[INSTRUCTIONS FOR THE TASK] The data below holds a line containing "Other Drinks (187, 171)" and a line containing "Events (691, 91)"; please quote exactly those two lines and every line between them, and nothing else.

--- START ---

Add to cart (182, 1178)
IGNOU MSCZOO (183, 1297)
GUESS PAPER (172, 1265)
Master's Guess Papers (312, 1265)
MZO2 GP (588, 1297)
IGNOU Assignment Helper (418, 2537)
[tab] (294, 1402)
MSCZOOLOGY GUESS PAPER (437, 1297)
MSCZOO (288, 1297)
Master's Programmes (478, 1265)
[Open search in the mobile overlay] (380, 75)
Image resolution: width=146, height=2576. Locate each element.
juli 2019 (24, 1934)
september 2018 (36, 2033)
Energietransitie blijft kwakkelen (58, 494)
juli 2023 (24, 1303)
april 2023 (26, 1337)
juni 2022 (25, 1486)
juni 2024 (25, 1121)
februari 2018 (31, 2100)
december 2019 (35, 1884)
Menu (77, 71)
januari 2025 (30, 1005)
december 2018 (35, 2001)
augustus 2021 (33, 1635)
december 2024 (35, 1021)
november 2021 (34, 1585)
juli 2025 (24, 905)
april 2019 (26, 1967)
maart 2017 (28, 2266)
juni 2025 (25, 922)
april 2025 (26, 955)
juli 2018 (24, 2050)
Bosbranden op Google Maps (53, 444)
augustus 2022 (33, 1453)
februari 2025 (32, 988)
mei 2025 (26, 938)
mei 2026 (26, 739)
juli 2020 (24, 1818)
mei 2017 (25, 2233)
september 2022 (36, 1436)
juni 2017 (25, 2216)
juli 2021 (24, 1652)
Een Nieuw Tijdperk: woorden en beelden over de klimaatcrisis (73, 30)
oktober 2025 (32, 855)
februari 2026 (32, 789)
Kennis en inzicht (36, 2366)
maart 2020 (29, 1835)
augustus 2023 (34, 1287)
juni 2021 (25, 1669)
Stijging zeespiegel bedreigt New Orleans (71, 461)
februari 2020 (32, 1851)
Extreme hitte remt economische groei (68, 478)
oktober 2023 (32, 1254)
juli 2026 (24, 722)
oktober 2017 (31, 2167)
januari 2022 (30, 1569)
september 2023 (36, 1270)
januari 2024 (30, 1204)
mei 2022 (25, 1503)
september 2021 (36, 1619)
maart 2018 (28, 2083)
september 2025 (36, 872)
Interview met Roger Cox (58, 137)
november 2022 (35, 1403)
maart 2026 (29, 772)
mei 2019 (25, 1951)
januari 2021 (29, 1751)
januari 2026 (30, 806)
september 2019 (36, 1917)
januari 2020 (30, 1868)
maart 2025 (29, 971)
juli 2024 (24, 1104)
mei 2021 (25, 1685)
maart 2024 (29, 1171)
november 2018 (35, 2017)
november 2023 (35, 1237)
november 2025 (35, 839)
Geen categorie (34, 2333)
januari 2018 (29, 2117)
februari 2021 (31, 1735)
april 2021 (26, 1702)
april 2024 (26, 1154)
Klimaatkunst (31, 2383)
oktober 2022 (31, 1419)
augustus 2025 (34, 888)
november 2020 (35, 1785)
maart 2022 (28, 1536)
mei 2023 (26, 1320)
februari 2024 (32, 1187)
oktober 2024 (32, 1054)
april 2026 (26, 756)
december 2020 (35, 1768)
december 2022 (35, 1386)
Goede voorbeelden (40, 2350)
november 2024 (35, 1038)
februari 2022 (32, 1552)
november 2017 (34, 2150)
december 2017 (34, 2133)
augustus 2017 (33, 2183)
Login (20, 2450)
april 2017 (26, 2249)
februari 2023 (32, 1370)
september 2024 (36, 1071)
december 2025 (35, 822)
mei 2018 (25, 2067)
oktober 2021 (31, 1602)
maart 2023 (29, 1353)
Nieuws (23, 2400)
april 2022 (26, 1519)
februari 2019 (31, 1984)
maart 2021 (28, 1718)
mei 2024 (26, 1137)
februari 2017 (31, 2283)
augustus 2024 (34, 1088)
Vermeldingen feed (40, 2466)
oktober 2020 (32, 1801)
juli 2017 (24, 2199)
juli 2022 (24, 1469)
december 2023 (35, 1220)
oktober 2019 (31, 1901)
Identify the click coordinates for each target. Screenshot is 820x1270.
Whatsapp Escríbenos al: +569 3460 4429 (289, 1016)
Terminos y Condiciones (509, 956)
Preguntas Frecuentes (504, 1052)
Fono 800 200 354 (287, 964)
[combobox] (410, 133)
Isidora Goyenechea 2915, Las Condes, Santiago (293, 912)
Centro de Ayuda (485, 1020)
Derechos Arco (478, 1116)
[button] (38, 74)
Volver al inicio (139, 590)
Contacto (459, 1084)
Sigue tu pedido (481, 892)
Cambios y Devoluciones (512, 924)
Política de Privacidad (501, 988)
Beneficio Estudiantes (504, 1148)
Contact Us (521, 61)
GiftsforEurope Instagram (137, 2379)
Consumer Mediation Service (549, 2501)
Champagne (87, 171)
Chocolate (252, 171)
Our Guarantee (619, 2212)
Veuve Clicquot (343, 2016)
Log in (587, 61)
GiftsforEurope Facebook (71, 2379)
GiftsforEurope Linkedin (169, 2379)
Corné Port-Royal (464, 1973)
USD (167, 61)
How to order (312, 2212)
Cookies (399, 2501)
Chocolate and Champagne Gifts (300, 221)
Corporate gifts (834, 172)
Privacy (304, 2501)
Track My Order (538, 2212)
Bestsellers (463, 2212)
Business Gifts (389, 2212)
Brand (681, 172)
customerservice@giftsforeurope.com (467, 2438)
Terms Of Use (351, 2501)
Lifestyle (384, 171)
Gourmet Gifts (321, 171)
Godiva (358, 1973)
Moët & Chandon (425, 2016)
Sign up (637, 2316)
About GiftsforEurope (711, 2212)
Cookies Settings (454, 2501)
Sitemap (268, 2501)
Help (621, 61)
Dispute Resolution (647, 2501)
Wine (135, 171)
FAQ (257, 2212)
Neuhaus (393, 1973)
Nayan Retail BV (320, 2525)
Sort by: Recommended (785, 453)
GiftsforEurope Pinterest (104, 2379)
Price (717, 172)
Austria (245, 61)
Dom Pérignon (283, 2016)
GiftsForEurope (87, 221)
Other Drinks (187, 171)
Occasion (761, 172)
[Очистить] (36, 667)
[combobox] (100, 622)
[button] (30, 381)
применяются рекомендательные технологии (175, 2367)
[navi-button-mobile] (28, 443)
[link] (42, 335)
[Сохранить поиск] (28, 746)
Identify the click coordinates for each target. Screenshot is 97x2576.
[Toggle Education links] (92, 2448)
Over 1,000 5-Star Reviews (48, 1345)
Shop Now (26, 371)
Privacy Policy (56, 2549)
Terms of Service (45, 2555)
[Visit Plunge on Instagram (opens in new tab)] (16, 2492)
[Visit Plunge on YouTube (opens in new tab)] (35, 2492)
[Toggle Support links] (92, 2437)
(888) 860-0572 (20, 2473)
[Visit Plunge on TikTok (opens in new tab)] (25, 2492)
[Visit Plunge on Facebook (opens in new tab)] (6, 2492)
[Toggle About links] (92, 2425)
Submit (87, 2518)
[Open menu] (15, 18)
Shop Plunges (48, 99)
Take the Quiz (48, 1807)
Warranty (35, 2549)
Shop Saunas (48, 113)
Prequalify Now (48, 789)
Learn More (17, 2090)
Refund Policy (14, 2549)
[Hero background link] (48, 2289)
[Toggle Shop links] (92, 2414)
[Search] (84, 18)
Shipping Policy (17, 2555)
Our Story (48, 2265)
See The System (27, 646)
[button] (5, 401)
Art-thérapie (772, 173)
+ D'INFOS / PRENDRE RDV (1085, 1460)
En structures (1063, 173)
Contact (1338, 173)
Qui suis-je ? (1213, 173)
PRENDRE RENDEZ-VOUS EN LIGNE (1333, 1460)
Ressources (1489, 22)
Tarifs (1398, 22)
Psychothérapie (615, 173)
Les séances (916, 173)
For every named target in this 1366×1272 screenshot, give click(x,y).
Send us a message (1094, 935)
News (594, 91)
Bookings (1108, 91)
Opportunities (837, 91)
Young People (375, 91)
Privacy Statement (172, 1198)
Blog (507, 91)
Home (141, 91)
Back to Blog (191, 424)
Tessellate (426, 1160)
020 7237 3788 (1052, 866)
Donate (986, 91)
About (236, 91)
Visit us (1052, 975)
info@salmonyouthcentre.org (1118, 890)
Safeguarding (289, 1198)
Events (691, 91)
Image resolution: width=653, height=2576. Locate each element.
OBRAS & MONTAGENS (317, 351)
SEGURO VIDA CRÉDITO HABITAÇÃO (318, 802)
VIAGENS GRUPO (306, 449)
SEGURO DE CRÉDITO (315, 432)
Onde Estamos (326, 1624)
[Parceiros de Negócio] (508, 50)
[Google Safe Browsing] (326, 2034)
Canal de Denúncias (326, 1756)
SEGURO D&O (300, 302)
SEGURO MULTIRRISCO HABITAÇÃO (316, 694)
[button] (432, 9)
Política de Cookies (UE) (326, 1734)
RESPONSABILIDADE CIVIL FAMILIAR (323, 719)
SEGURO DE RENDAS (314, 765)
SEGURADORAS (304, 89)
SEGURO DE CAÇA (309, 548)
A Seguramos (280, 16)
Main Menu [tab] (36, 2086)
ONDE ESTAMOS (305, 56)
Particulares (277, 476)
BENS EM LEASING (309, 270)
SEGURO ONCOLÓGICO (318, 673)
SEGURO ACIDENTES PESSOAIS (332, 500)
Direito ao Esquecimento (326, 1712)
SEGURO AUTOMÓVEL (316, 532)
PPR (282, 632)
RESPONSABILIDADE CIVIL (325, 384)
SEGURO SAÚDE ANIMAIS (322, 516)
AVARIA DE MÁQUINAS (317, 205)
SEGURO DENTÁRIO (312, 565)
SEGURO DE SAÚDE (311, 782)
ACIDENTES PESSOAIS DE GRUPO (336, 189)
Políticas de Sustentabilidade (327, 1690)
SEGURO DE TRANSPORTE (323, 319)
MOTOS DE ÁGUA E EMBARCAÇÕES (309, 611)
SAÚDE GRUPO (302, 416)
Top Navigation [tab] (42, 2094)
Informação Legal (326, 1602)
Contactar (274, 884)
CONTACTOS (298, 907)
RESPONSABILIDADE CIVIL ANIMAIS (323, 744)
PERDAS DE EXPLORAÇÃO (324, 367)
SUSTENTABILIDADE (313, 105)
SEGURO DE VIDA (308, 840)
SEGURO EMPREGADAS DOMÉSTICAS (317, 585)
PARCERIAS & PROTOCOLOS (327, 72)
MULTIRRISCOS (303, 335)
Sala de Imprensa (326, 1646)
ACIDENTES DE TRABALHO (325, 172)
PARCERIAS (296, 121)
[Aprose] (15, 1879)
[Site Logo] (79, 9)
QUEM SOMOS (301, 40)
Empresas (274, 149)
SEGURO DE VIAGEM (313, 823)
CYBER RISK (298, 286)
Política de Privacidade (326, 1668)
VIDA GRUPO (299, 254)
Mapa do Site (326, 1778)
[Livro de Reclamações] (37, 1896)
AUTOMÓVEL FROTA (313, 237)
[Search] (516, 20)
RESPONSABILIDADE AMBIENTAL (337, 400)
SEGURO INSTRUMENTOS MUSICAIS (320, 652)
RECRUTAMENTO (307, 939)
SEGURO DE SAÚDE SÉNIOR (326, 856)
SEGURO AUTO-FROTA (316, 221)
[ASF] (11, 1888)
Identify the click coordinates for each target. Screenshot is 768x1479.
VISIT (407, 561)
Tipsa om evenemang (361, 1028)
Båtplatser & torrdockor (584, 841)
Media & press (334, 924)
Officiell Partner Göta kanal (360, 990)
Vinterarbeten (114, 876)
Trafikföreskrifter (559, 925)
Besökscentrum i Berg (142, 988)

--- END ---

[ANSWER FOR THE TASK]
Other Drinks (187, 171)
Occasion (761, 172)
[Очистить] (36, 667)
[combobox] (100, 622)
[button] (30, 381)
применяются рекомендательные технологии (175, 2367)
[navi-button-mobile] (28, 443)
[link] (42, 335)
[Сохранить поиск] (28, 746)
Identify the click coordinates for each target. Screenshot is 97x2576.
[Toggle Education links] (92, 2448)
Over 1,000 5-Star Reviews (48, 1345)
Shop Now (26, 371)
Privacy Policy (56, 2549)
Terms of Service (45, 2555)
[Visit Plunge on Instagram (opens in new tab)] (16, 2492)
[Visit Plunge on YouTube (opens in new tab)] (35, 2492)
[Toggle Support links] (92, 2437)
(888) 860-0572 (20, 2473)
[Visit Plunge on TikTok (opens in new tab)] (25, 2492)
[Visit Plunge on Facebook (opens in new tab)] (6, 2492)
[Toggle About links] (92, 2425)
Submit (87, 2518)
[Open menu] (15, 18)
Shop Plunges (48, 99)
Take the Quiz (48, 1807)
Warranty (35, 2549)
Shop Saunas (48, 113)
Prequalify Now (48, 789)
Learn More (17, 2090)
Refund Policy (14, 2549)
[Hero background link] (48, 2289)
[Toggle Shop links] (92, 2414)
[Search] (84, 18)
Shipping Policy (17, 2555)
Our Story (48, 2265)
See The System (27, 646)
[button] (5, 401)
Art-thérapie (772, 173)
+ D'INFOS / PRENDRE RDV (1085, 1460)
En structures (1063, 173)
Contact (1338, 173)
Qui suis-je ? (1213, 173)
PRENDRE RENDEZ-VOUS EN LIGNE (1333, 1460)
Ressources (1489, 22)
Tarifs (1398, 22)
Psychothérapie (615, 173)
Les séances (916, 173)
For every named target in this 1366×1272 screenshot, give click(x,y).
Send us a message (1094, 935)
News (594, 91)
Bookings (1108, 91)
Opportunities (837, 91)
Young People (375, 91)
Privacy Statement (172, 1198)
Blog (507, 91)
Home (141, 91)
Back to Blog (191, 424)
Tessellate (426, 1160)
020 7237 3788 (1052, 866)
Donate (986, 91)
About (236, 91)
Visit us (1052, 975)
info@salmonyouthcentre.org (1118, 890)
Safeguarding (289, 1198)
Events (691, 91)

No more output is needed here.